Exploiting cell-mediated contraction and adhesion to structure tissues in vitro

A detailed methodology for a three-dimensional, self-structuring bone model that supports the differentiation of osteoblasts towards osteocytes and the production of a complex collagen-rich mineralised matrix

Background

There are insufficient in vitro bone models that accommodate long-term culture of osteoblasts and support their differentiation to osteocytes. The increased demand for effective therapies for bone diseases, and the ethical requirement to replace animals in research, warrants the development of such models.Here we present an in-depth protocol to prepare, create and maintain three-dimensional, in vitro, self-structuring bone models that support osteocytogenesis and long-term osteoblast survival (>1 year).

Methods

Osteoblastic cells are seeded on a fibrin hydrogel, cast between two beta-tricalcium phosphate anchors.

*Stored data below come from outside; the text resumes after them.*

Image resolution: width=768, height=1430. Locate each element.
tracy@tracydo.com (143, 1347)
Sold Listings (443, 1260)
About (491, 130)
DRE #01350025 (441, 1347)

Analytical methods optimised for these self-structuring bone model (SSBM) constructs, including RT-qPCR, immunofluorescence staining and XRF, are described in detail.

Results

Over time, the cells restructure and replace the initial matrix with a collagen-rich, mineralising one; and demonstrate differentiation towards osteocytes within 12 weeks of culture.

Conclusions

Whilst optimised using a secondary human cell line (hFOB 1.19), this protocol readily accommodates osteoblasts from other species (rat and mouse) and origins (primary and secondary). This simple, straightforward method creates reproducible in vitro bone models that are responsive to exogenous stimuli, offering a versatile platform for conducting preclinical translatable research studies.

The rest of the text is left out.